Look below for the line containing "1597x822 pixels.". Output it and each remaining line of the entries exactly, and nothing else.

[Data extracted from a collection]
--

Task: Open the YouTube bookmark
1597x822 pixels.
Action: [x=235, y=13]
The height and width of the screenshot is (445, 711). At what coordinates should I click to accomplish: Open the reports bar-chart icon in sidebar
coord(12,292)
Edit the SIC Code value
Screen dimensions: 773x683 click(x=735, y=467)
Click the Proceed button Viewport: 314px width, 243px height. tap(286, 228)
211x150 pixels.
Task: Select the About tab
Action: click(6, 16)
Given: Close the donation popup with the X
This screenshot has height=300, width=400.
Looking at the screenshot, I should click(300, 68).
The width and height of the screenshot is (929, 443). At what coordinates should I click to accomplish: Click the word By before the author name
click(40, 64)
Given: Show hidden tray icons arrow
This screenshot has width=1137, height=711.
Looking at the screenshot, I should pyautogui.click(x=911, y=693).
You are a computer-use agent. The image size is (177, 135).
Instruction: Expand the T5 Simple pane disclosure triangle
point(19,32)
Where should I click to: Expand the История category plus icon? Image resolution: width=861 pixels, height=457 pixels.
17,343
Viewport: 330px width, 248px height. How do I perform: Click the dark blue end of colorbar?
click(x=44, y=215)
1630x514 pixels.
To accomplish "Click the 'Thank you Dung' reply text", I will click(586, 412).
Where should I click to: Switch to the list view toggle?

--

▶ **Answer section**
1597x822 pixels.
Action: [x=235, y=13]
The height and width of the screenshot is (445, 711). At what coordinates should I click to accomplish: Open the reports bar-chart icon in sidebar
coord(12,292)
Edit the SIC Code value
Screen dimensions: 773x683 click(x=735, y=467)
Click the Proceed button Viewport: 314px width, 243px height. tap(286, 228)
211x150 pixels.
Task: Select the About tab
Action: click(6, 16)
Given: Close the donation popup with the X
This screenshot has height=300, width=400.
Looking at the screenshot, I should click(300, 68).
The width and height of the screenshot is (929, 443). At what coordinates should I click to accomplish: Click the word By before the author name
click(40, 64)
Given: Show hidden tray icons arrow
This screenshot has width=1137, height=711.
Looking at the screenshot, I should pyautogui.click(x=911, y=693).
You are a computer-use agent. The image size is (177, 135).
Instruction: Expand the T5 Simple pane disclosure triangle
point(19,32)
Where should I click to: Expand the История category plus icon? Image resolution: width=861 pixels, height=457 pixels.
17,343
Viewport: 330px width, 248px height. How do I perform: Click the dark blue end of colorbar?
click(x=44, y=215)
1630x514 pixels.
To accomplish "Click the 'Thank you Dung' reply text", I will click(586, 412).
Where should I click to: Switch to the list view toggle?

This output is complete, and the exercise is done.